Find the minimum possible value of the bitwise $\mathrm{XOR}$ of the values obtained in this way.
What is bitwise $\mathrm{OR}$?
The bitwise $\mathrm{OR}$ of integers $A$ and $B$, $A\ \mathrm{OR}\ B$, is defined as follows:
- When $A\ \mathrm{OR}\ B$ is written in base two, the digit in the $2^k$'s place ($k \geq 0$) is $1$ if at least one of $A$ and $B$ is $1$, and $0$ otherwise.
Generally, the bitwise $\mathrm{OR}$ of $k$ integers $p_1, p_2, p_3, \dots, p_k$ is defined as $(\dots ((p_1\ \mathrm{OR}\ p_2)\ \mathrm{OR}\ p_3)\ \mathrm{OR}\ \dots\ \mathrm{OR}\ p_k)$. We can prove that this value does not depend on the order of $p_1, p_2, p_3, \dots p_k$.

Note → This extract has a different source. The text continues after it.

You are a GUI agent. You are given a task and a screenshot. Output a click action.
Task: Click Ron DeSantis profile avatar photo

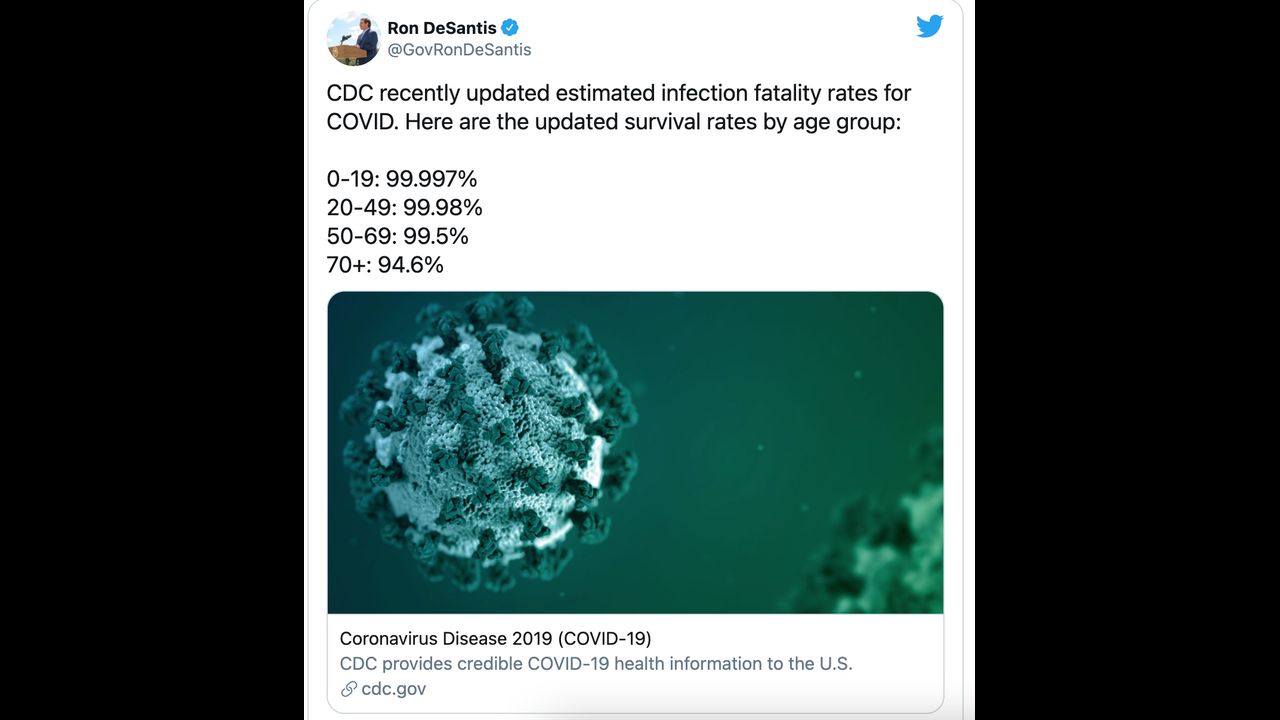click(353, 39)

What is bitwise $\mathrm{XOR}$?
The bitwise $\mathrm{XOR}$ of integers $A$ and $B$, $A\ \mathrm{XOR}\ B$, is defined as follows:
- When $A\ \mathrm{XOR}\ B$ is written in base two, the digit in the $2^k$'s place ($k \geq 0$) is $1$ if exactly one of $A$ and $B$ is $1$, and $0$ otherwise.
Generally, the bitwise $\mathrm{XOR}$ of $k$ integers $p_1, p_2, p_3, \dots, p_k$ is defined as $(\dots ((p_1\ \mathrm{XOR}\ p_2)\ \mathrm{XOR}\ p_3)\ \mathrm{XOR}\ \dots\ \mathrm{XOR}\ p_k)$. We can prove that this value does not depend on the order of $p_1, p_2, p_3, \dots p_k$.
Constraints
- $1 \le N \le 20$
- $0 \le A_i \lt 2^{30}$
- All values in input are integers.
Input
Input is given from Standard Input in the following format:
$N$ $A_1$ $A_2$ $A_3$ $\dots$ $A_N$
Output
Print the answer.
Sample Input 1
3 1 5 7
Sample Output 1
2
If we divide $[1, 5, 7]$ into $[1, 5]$ and $[7]$, their bitwise $\mathrm{OR}$s are $5$ and $7$, whose $\mathrm{XOR}$ is $2$.
It is impossible to get a smaller result, so we print $2$.
Sample Input 2
3 10 10 10
Sample Output 2
0
We should divide this sequence into $[10]$ and $[10, 10]$.
Sample Input 3
4 1 3 3 1
Sample Output 3
0
We should divide this sequence into $[1, 3]$ and $[3, 1]$.